[AUFGABE A]
Prüfen Sie anhand der Rezension, ob die folgenden Aussagen zutreffen: (i) Philip Ball schreibt neben „Nature“ auch für „New Scientist“. (ii) Etwa die Hälfte des Buches besteht aus Lehrbuchstoff. (iii) Das Buch ist bei VCH in Weinheim erschienen. Antworten Sie jeweils mit Ja oder Nein und zitieren Sie die entscheidenden Worte der Rezension wörtlich.
[AUFGABE B]
Führen Sie die Rezension von Philip Balls Sachbuch im Anschluss an ihren letzten Satz weiter.

[REZENSIONSTEXT]
* * * * * * *
Aus dem Englischen von Martin Reinecke, Annette Gabriel-Reinecke, Michael Bär, Thomas Kellersohn
und Peter Ripplinger.
VCH, Weinheim 1996.
416 Seiten, DM 68,-.

In ihren "News and Views" kommentiert die Wissenschaftszeitschrift "Nature" aktuelle Ergebnisse und Trends und ordnet sie in größere Zusammenhänge ein. Wer regelmäßig diese Rubrik liest, kennt die Beiträge des Redakteurs Philip Ball, eines britischen Chemikers und Physikers, der auch für "New Scientist" und andere Blätter schreibt. Supramolekulare Chemie, molekulare Erkennung, nanostrukturierte Werkstoffe – Themen, die zukunftsträchtig und im weiteren Sinne chemisch sind, hat er in "Nature" sachkundig und wortgewandt der wissenschaftsinternen Öffentlichkeit dargestellt. Mit dem vorliegenden Sachbuch wagt er sich an eine breitere Leserschaft.

Es gibt, grob gesprochen, zwei Möglichkeiten, die Distanz zwischen schwer verständlicher Wissenschaft und einem Publikum ohne Fachausbildung zu überbrücken: Der Prophet kann zum Berg gehen oder diesen zu sich bitten. Ball hat den zweiten Weg gewählt, und deswegen ist sein Buch so lang geworden. Er bietet dem, der nicht Chemie studiert hat, einen Nachholkurs an. Rund drei Viertel der mehr als 400 Seiten sind Lehrbuchstoff, den man kennen muß, wenn man das restliche Viertel – spannend, aber auch anspruchsvoll präsentierte Ergebnisse aktueller Forschung – verstehen will.

Zwei Zielgruppen werden von dieser Kombination von Grundwissen und Report profitieren: Zum einen können Studierende der Chemie (oder angrenzender Naturwissenschaften) Arbeit und Vergnügen verbinden und die oftmals sehr an der Vergangenheit orientierten Lehrinhalte mit ersten Einblicken in das laufende Geschehen ergänzen; zum anderen vermögen diejenigen, die mit der Disziplin kaum oder gar nicht mehr zu tun haben, ihr allzuschnell veraltetes oder in Vergessenheit geratenes Studienwissen auf den neuesten Stand zu bringen.
* * * * * * *
[ZU PRÜFENDE DATEN]
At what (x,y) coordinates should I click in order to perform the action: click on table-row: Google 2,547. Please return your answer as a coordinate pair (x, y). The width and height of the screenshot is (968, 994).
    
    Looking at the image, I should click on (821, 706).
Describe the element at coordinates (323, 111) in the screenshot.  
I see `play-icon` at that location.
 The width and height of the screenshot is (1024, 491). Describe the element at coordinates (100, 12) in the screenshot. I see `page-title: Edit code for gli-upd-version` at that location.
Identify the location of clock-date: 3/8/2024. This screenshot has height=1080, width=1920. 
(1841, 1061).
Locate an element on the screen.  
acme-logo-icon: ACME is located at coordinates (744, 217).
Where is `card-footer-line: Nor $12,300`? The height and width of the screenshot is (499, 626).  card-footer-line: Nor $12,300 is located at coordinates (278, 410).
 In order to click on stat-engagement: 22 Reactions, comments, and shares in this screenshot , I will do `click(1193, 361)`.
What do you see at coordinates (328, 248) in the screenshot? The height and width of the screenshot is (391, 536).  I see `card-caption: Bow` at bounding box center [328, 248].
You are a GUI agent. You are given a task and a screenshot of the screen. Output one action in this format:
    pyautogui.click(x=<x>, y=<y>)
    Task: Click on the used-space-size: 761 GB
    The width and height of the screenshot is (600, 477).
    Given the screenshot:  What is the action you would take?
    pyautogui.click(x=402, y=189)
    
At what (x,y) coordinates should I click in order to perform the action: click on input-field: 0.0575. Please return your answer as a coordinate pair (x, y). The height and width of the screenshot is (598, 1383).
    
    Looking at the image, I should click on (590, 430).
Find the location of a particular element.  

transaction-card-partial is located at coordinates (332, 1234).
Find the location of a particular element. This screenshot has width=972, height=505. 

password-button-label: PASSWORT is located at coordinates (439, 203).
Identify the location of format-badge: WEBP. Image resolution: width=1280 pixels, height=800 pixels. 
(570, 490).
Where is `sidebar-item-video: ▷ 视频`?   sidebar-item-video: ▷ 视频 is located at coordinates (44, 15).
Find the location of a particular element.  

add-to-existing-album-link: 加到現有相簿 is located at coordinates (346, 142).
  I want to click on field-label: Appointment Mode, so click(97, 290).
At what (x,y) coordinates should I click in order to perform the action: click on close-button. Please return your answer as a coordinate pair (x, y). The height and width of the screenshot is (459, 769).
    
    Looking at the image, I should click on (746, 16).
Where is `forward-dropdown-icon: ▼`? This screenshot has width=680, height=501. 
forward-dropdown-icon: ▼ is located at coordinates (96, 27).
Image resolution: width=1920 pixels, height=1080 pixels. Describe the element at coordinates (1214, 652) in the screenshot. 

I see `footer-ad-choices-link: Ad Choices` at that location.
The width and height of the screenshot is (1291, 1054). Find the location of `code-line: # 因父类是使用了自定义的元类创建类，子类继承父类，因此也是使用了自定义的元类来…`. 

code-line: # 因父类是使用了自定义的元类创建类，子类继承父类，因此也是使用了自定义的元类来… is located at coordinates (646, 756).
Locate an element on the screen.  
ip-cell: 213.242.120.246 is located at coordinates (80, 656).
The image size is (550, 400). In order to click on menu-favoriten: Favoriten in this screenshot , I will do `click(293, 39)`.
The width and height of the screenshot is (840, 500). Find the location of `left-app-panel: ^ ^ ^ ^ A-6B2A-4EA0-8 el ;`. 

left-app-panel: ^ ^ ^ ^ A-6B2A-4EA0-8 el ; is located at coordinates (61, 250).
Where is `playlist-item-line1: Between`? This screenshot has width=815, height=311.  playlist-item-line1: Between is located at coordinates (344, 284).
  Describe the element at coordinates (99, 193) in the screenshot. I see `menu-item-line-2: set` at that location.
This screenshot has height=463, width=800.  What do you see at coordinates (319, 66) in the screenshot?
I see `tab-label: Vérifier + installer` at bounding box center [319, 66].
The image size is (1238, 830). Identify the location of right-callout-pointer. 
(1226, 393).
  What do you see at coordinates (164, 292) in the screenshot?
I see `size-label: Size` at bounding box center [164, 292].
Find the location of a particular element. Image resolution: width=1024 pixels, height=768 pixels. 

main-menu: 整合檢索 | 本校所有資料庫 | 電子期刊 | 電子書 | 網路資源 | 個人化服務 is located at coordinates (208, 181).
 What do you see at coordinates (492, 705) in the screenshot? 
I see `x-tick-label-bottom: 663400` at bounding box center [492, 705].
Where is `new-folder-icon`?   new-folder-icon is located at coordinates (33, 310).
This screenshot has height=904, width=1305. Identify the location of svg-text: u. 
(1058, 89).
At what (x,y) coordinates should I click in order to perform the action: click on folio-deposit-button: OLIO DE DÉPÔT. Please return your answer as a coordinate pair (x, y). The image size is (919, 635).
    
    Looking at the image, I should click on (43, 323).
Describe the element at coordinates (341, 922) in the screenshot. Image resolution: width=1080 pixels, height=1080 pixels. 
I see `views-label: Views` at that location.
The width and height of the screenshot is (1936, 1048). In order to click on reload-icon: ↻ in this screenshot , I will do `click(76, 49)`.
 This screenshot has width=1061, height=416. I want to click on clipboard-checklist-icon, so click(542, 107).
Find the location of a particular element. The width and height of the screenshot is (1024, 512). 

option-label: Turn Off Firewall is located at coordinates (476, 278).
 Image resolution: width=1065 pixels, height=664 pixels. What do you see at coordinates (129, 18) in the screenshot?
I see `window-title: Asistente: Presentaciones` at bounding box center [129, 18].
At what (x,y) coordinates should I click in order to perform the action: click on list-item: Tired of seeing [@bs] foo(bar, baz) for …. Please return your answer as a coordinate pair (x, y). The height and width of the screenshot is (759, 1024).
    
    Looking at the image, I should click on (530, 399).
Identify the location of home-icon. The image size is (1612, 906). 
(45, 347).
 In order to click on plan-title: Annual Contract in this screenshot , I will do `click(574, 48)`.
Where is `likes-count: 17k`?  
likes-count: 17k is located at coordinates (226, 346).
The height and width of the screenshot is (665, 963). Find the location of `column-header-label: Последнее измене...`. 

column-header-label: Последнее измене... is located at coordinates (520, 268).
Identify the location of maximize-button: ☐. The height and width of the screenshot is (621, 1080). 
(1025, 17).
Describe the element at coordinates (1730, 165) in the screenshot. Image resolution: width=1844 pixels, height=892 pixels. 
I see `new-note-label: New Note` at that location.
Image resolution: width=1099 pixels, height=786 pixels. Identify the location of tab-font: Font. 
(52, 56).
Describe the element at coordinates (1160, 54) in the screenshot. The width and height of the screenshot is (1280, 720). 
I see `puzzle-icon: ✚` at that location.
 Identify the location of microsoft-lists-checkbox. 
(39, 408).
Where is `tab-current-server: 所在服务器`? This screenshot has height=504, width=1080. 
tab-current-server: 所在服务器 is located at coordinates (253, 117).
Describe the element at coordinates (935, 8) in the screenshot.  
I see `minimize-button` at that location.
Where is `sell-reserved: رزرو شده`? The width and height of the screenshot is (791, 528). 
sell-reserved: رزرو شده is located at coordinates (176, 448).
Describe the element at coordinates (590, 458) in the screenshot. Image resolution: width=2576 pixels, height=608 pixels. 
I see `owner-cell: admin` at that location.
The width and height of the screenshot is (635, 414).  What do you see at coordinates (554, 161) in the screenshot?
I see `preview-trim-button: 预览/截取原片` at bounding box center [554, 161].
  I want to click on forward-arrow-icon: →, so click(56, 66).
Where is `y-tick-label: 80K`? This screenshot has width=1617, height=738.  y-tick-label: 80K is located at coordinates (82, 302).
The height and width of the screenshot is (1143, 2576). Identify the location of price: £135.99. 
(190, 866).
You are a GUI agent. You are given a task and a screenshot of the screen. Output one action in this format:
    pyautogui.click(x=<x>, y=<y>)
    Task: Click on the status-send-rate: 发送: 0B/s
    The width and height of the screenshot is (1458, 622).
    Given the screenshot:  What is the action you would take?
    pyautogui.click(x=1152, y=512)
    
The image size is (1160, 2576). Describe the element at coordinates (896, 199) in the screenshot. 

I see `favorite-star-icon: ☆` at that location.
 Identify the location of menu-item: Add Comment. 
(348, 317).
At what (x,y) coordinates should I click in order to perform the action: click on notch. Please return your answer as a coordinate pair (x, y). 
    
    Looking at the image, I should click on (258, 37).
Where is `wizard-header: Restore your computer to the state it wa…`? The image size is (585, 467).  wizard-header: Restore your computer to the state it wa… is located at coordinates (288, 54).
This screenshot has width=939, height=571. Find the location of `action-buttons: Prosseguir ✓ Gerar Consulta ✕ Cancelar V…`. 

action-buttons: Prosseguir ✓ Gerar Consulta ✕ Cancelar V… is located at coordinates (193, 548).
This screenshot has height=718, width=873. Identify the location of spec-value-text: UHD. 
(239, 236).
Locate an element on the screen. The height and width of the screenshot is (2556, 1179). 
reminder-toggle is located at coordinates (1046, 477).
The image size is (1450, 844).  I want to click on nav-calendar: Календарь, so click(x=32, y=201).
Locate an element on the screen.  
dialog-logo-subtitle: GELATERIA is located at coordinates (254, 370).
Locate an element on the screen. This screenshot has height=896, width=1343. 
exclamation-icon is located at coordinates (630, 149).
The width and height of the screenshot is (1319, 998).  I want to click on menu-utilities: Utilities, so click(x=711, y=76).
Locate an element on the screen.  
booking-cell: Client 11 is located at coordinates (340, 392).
* * * * * * *
[ENDGÜLTIGE ANTWORT A]
(i) Ja: „der auch für "New Scientist" und andere Blätter schreibt“
(ii) Nein: „Rund drei Viertel der mehr als 400 Seiten sind Lehrbuchstoff“
(iii) Ja: „VCH, Weinheim 1996.“

[ENDGÜLTIGE ANTWORT B]
Nun habe ich als aktiver Forscher – wie vermutlich viele andere – das Problem, das Neue zwischen all dem staubigen Grundlagenwissen aufzufinden. Vielleicht hätte der Verlag mir das erleichtern können, wenn er aus einer seniorenfeindlich kleinen Schrift wenigstens die aktuellen Teile hervorgehoben hätte.

Als schwierigste Zielgruppe bleiben die vielbeschworenen gebildeten Laien, die – vermutlich aus gutem Grund – nicht Chemie studiert haben und das auch nicht in einem Crash-Kurs nachholen wollen. Deren Bedürfnisse erfüllt das Buch nicht. Aus eigener Erfahrung weiß ich, wie schwer es ist, die Chemie an der Schwelle zur Zukunft in verständlicher Sprache zu erklären, und werde den Autor nicht länger dafür rügen, daß er das gar nicht erst versucht hat. Aber der Verlag sollte es unterlassen, das Buch als "Lesevergnügen für... [den] interessierten Laien" anzupreisen. Interesse allein reicht nicht, um die Lektüre durchzuhalten; es muß schon ein kräftiger Bildungshunger dazukommen.

Was also bekommen die Zielgruppen eins und zwei für ihr Geld geboten? Einen soliden Grundkurs in allgemeiner Chemie, vom Atom-Modell bis zur Struktur der Nucleinsäuren, von der Spektroskopie bis zur makromolekularen Chemie. Und Berichte über Fullerene, Quasikristalle, Supramoleküle, Femtosekunden-Kinetik, Supraleiter, Selbstorganisation, Ursprung des Lebens – über alles, was die Chemie der letzten Jahre so spannend gemacht hat.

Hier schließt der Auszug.